奥氏の目から見て、三一の建機は新車時点の馬力や操作性などでは日本製と変わらない。品質を反映し、新車価格はコマツやキャタピラーなどトップ企業よりは約2割安いが、斗山インフラコアなど韓国系メーカーやあまたの地場メーカーよりは高いミドルクラスだ。
業界トップクラスに躍り出る決め手となった最大の要因は、今年になって導入したおきて破りの販売促進策だ。建機購入時にユーザーが支払う頭金を撤廃したのだ。

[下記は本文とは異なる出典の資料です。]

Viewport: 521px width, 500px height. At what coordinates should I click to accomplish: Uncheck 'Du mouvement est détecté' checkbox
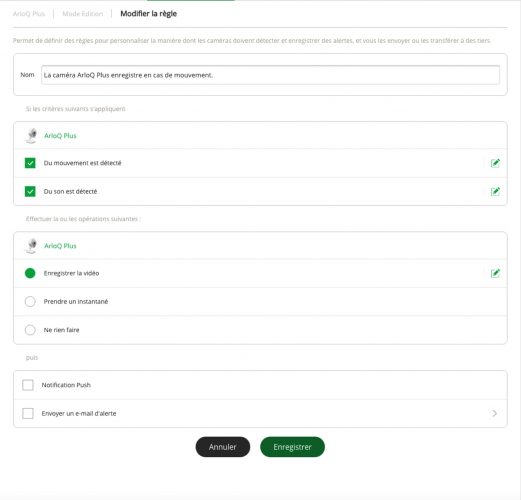[x=30, y=163]
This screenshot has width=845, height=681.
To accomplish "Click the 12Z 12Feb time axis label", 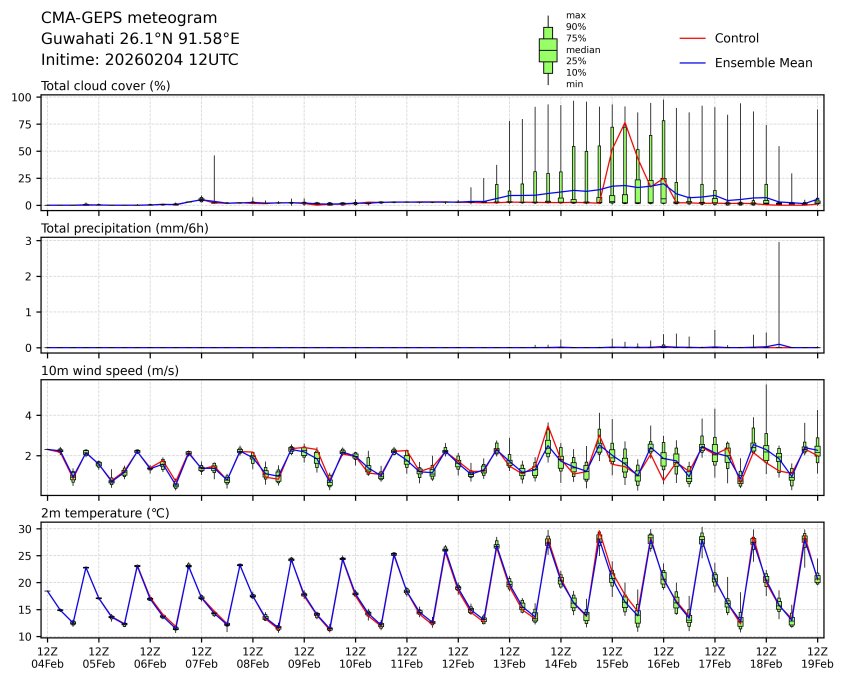I will tap(458, 656).
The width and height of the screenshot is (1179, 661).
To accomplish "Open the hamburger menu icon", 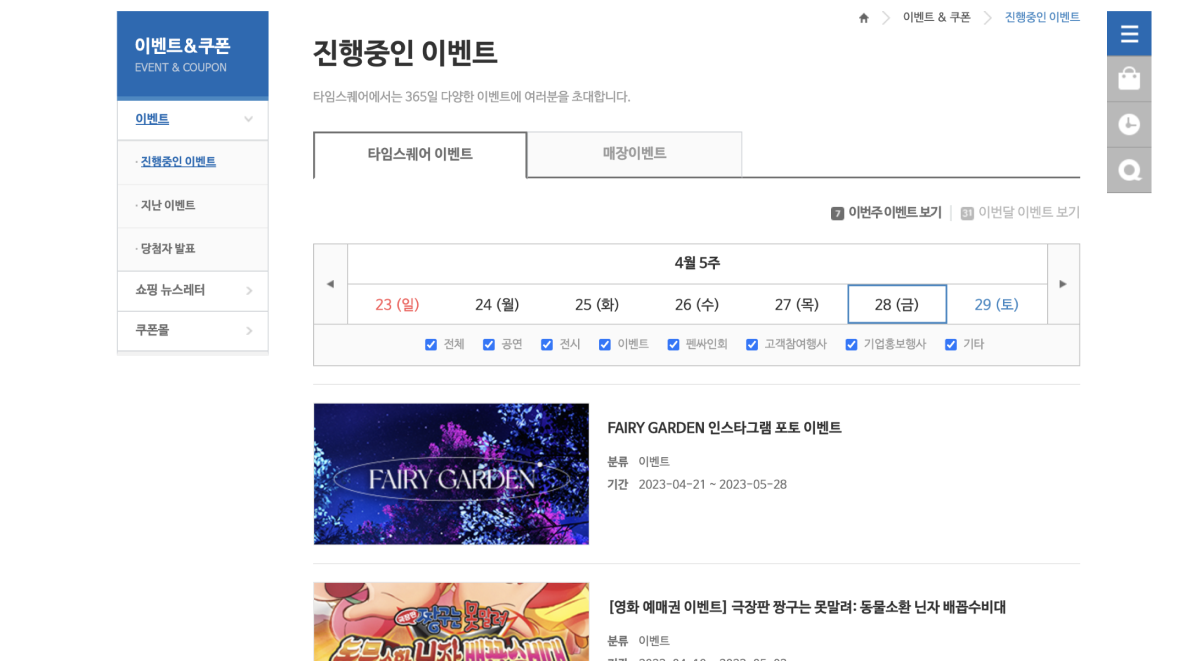I will click(1129, 34).
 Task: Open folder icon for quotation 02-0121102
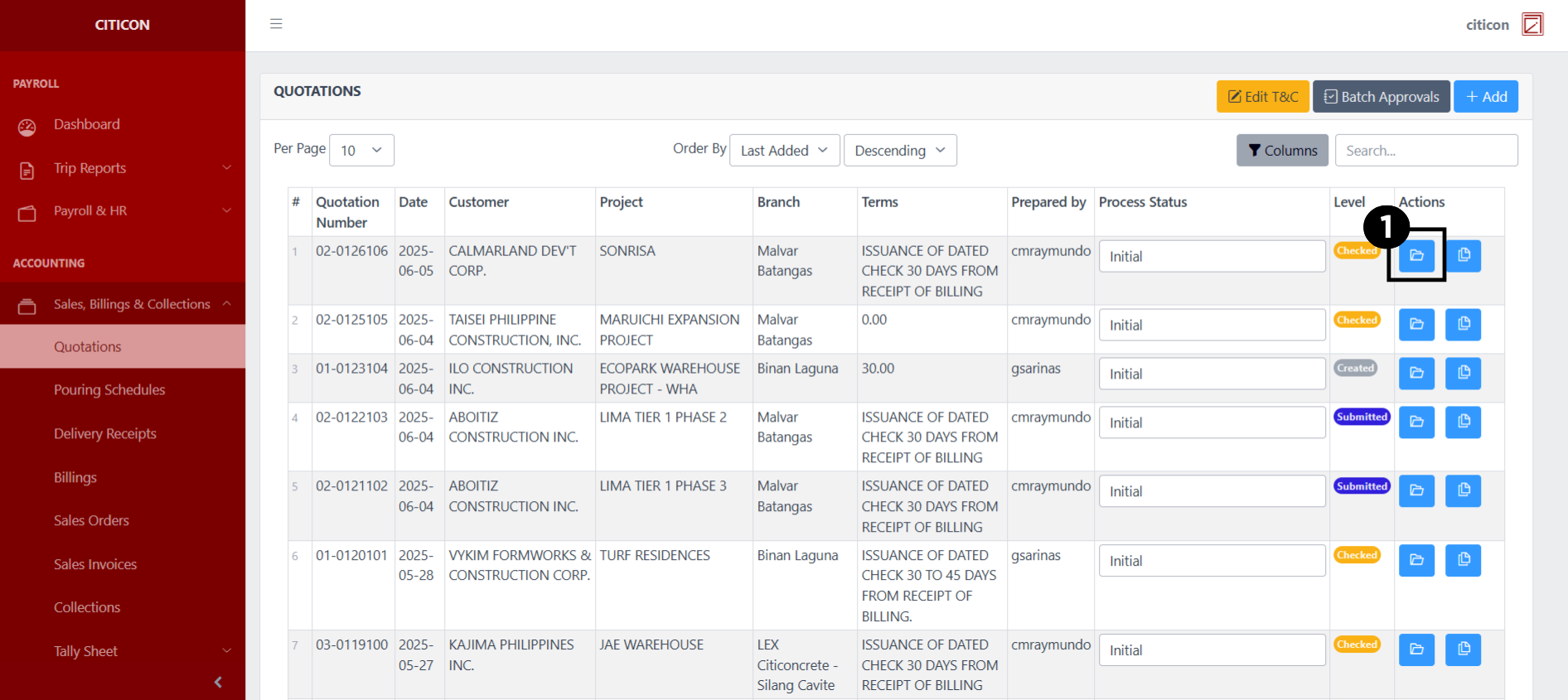[x=1416, y=490]
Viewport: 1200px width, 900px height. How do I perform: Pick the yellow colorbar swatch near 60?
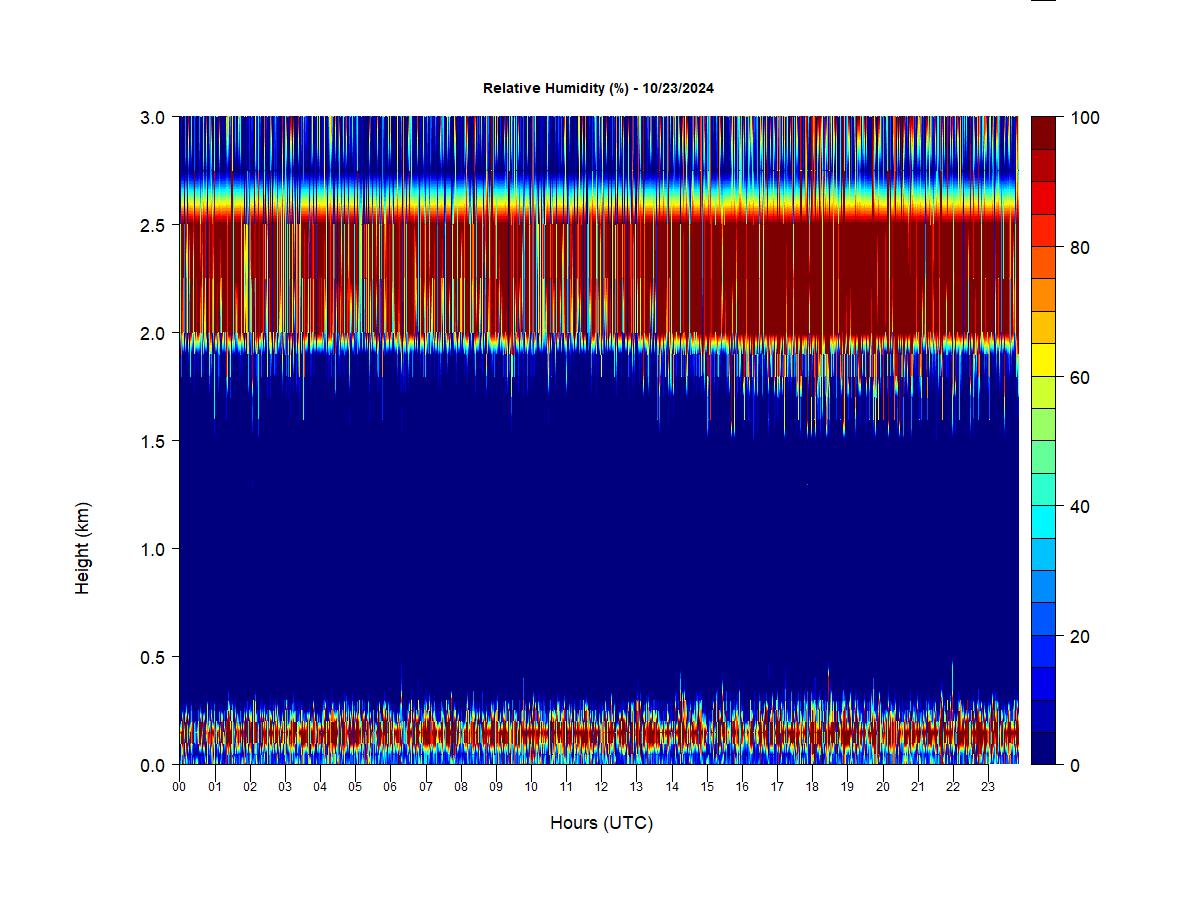click(x=1043, y=359)
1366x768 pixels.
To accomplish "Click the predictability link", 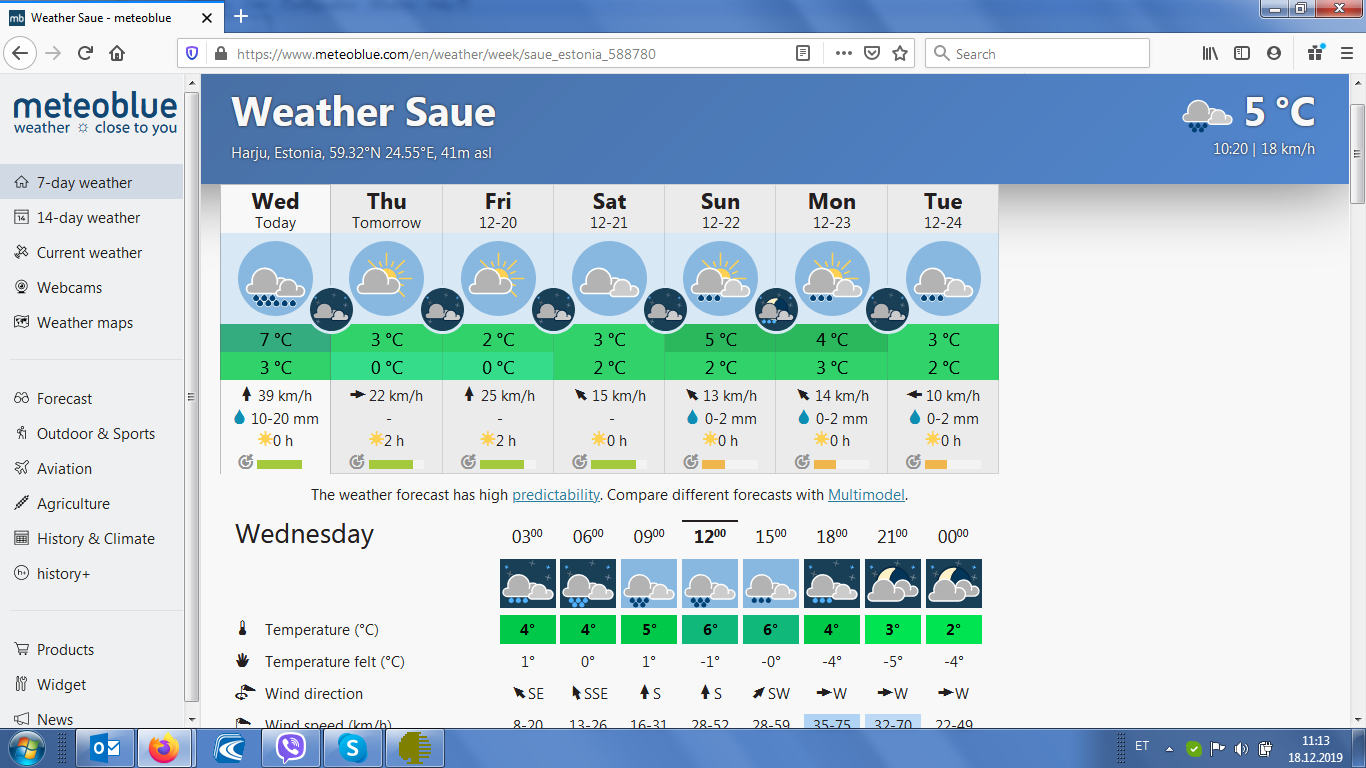I will tap(555, 495).
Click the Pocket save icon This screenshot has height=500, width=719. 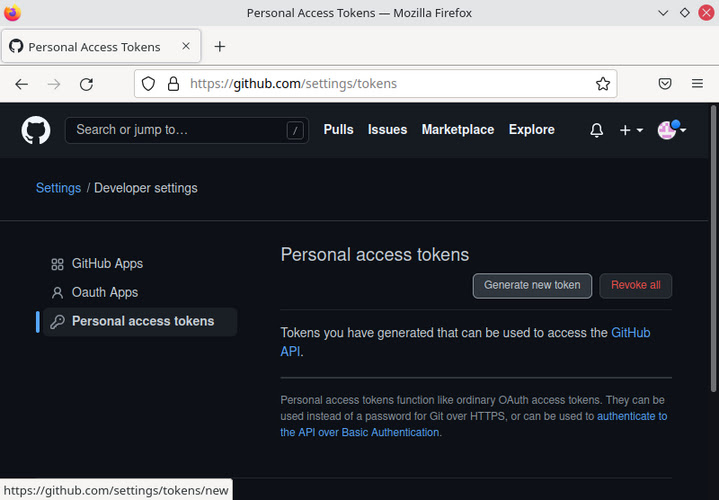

従来であれば、新車本体価格の3割を購入時の頭金として販売代理店に支払い、残額を24カ月かけて返済するのが業界共通の購入プラン。普及型の油圧ショベルの購入なら、240万円から300万円の頭金が必要になる。この頭金を三一はゼロにした。中国の建機購入者は9割方が個人。親類などからカネをかき集めなくとも買える三一に群がった。
頭金ゼロで売掛金は膨張 リスクのツケは下請けに
大胆な手の背景には、昨春に設立した販売ファイナンス会社「三一汽車金融」がある。販売ファイナンスそのものは同業各社が手掛けているが、中国銀行業監督管理委員会(銀監会)の認可を受けているのは三一のみ。商業銀行に力を借りる他社よりも、低コストかつ機動的な融資判断ができるとみられる。これを可能にしたのは、経営幹部の政治人脈だと伝えられている。
だが販売を加速させた頭金ゼロ戦略は、同時に売掛金の焦げ付きや不良債権の抱え込みのリスクを増大させる。三一の11年1~6月期の連結財務報告書によると、売上高は前年同期比1.7倍だったが、売掛金も1.6倍に膨張。営業キャッシュフローは10分の1に急落した。金繰り悪化のシワ寄せは下請け企業に行く。
三一は6月、下請け企業との取引改善策を発表したが、そこで明らかになったのは「買掛金の2割で期限が守られていない」、「入札時に集めた保証金を約束の時期に下請け企業に返済していない」といった実情だ。